The Barons finally revolted (the majority of the Barons were from the North) and civil war broke out. John was forced to sign Magna Carta. Although Magna Carta is only concerned with various freedoms for the Barons and Noblemen in England, it was still an establishment of some sort of common law. The laws contained within its pages laid the basis for English constitutional liberties, and ensured that the King was beneath the law, not greater than it.. But the King didn’t lose all his rights of kingship; the Nobles just had the ability to judge him. The King could not simply do as he pleased without the consent of his Barons. The “Government of England had to be accountable to the sovereignty of the law” which meant the “King could be brought to book for violating it (the law)” (BBC History of Britain, 2002), The problem with John was his inability to deal with individuals. This may have been due to childhood memories of his father’s betrayal by Thomas A’Beckett, or his parent’s constant hostilities, and his family’s fratricidal struggles.
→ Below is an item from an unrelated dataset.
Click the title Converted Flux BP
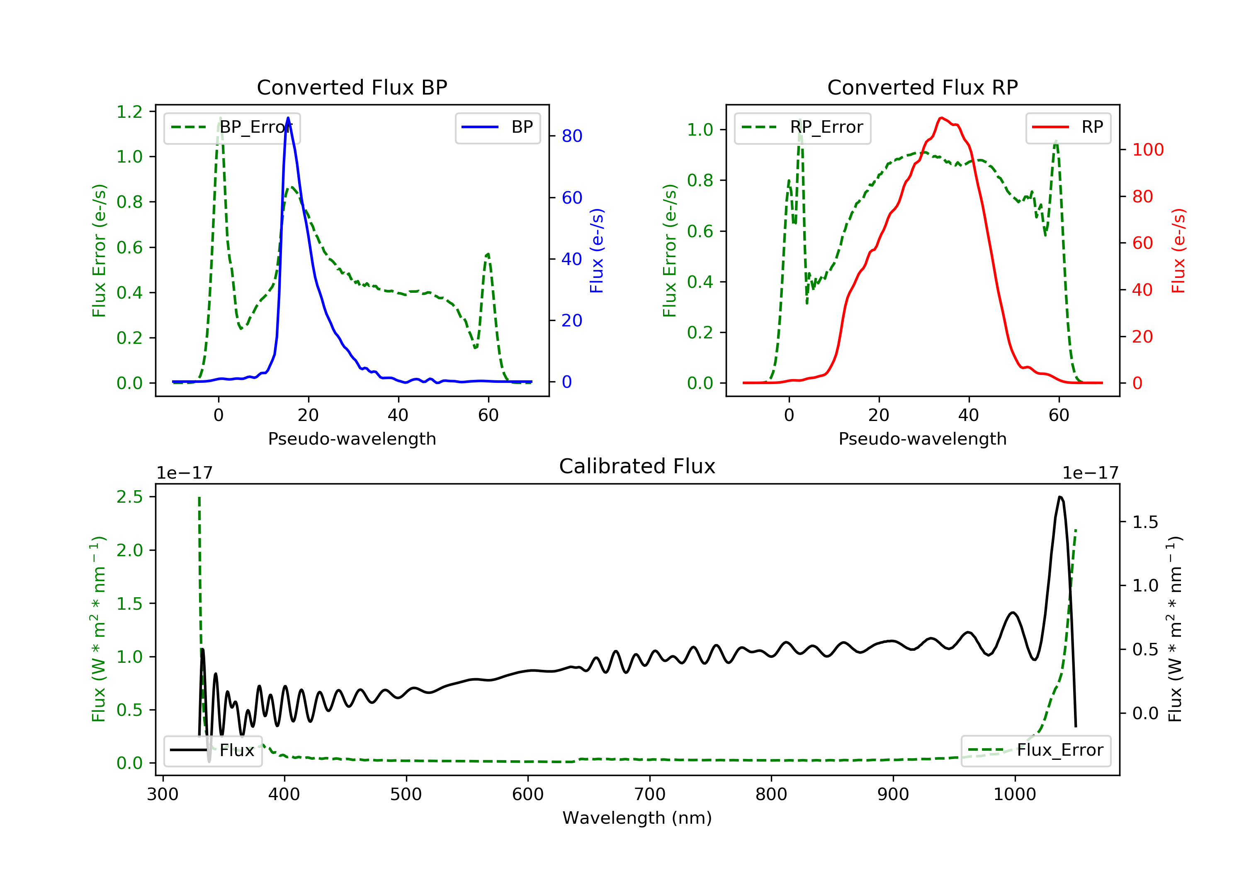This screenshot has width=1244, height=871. click(x=352, y=87)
These things must have inflicted on him a lack of trust in others from a young age . This would explain John’s treatment of people, especially his Barons: “John assuming disloyalty ended up guaranteeing it. Blackmail and extortion, threats to Barons instead of promises” (BBC History of Britain, 2002). Since John wholly believed in the King’s absolute power he pressed his position harder upon people than would be wise. He expected his every will and whim to be carried out unquestioned and had little time for people who failed to follow out his orders. When John passed laws he was there to enforce them. This had not happened during Richard I’s rule when Barons and Nobles had free reign over England, which could explain the Barons reluctance of John’s firm ruling. “The fact alone that John, unlike his predecessors on the throne, spent most of his time in England made his rule more oppressive.” (Britannica 1984)
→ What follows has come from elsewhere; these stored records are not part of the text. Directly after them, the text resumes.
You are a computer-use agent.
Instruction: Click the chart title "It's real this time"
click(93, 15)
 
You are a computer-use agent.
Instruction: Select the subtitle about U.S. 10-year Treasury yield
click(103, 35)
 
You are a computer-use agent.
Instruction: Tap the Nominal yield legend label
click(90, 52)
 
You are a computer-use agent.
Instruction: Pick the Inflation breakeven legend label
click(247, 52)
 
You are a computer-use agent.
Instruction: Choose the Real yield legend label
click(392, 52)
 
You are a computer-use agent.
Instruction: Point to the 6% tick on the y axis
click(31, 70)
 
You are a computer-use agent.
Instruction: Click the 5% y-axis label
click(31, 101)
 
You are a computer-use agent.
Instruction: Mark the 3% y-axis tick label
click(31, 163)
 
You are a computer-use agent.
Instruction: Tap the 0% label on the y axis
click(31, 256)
King John had a lot of opposition and dealt with it well. His reign lasted 17 years. He held together his bickering dominions under pressure from the French and the Papacy. Although it is true that he contributed to the loss of the Angevine provinces in France, quarrelled with the Pope and abused his Royal and Feudal privileges,. John was only unpopular because he had to fix the depleted treasury left by Richard I. It would be unfair to judge him from what the monastic chroniclers have written, because their writings are based on rumours and gossip aimed at a Monarch who had estranged the Church and dismissed the clergy. King John was a stubborn man who lacked a level head, but was in no way a tyrant King. He was a clever man who simply was not endowed with good diplomacy or people skills.